On 20 January 2014, he was loaned to Conference National team Woking for a month. He made his competitive debut the following day, in a 0–1 defeat to Chester. On 25 January he played the only other game of his loan, a 2–2 draw with Lincoln City at Sincil Bank. In May 2014, Springthorpe, who had been a regular for Everton's Under-21 team, was released by manager Roberto Martínez.

===Ellesmere and Fleetwood===
On 6 August, Springthorpe returned to his native Shropshire, signing for West Midlands League club Ellesmere Rangers on the day before the start of their season.

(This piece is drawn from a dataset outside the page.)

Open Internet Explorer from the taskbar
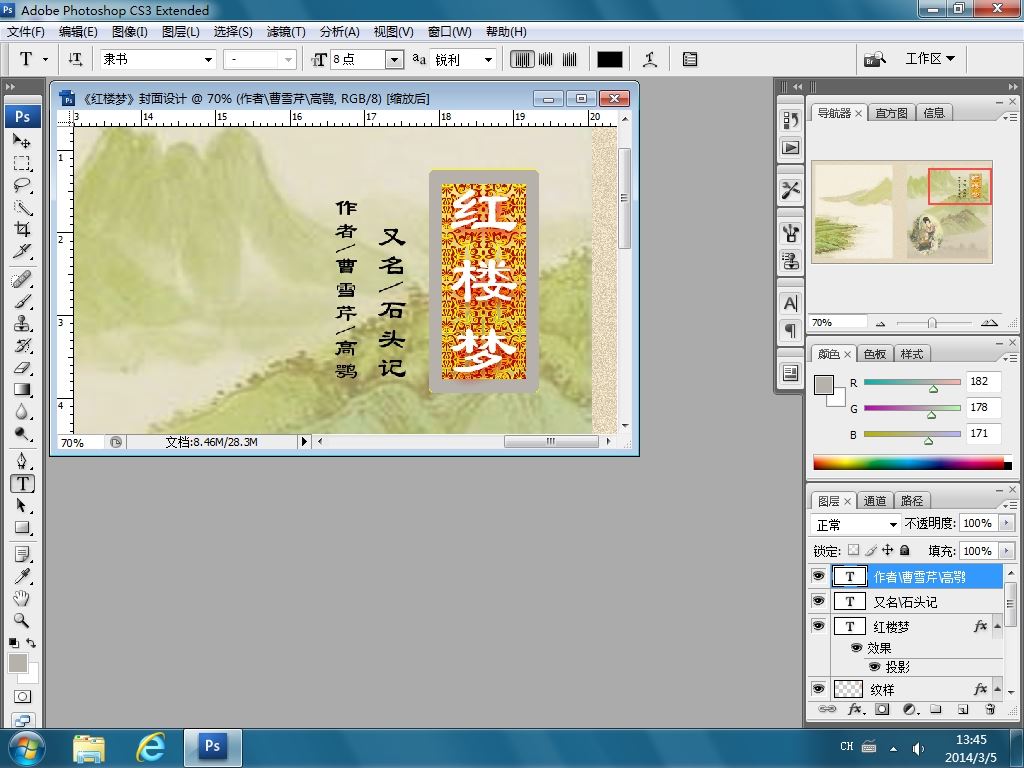The height and width of the screenshot is (768, 1024). 151,746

He returned to the professional game on 3 January 2015, when he was signed for League One club Fleetwood Town by manager Graham Alexander. On the same day, he was an unused substitute for their 2–2 draw against Swindon Town at Highbury Stadium. On 7 May, having not made an appearance, Springthorpe was one of 14 players released by the Lancashire club.

===Return to non-league===
Springthorpe then returned again to his home county, signing a one-year deal at Conference North club A.F.C. Telford United on. He moved to Northwich Victoria of the Northern Premier League Division One North on loan in September 2015, having not yet featured for his parent club that season. He transferred to them on a permanent basis the following month. On 5 December, he featured for them in the second round of the FA Cup away to League Two Northampton Town, conceding three goals in the final seven minutes of a 3–2 loss.

In November 2016 he joined Southport on dual registration terms, and having made two first-team appearances he was released by the club in March 2017.

In June 2017 he joined Alfreton Town on a one-year contract. In August, he signed for Sutton Coldfield Town on loan, which was extended for a second month in September. He was released by mutual consent by Alfreton in October 2017.

After spells at A.F.C. Wulfrunians and Market Drayton Town, on 27 February 2019, Springthorpe joined North West Counties League Division One South club F.C. Oswestry Town.

After the club went out of business, Springthorpe signed for Shropshire County League side Shrewsbury Up & Comers, whom Springthorpe spent his youth career as a child with.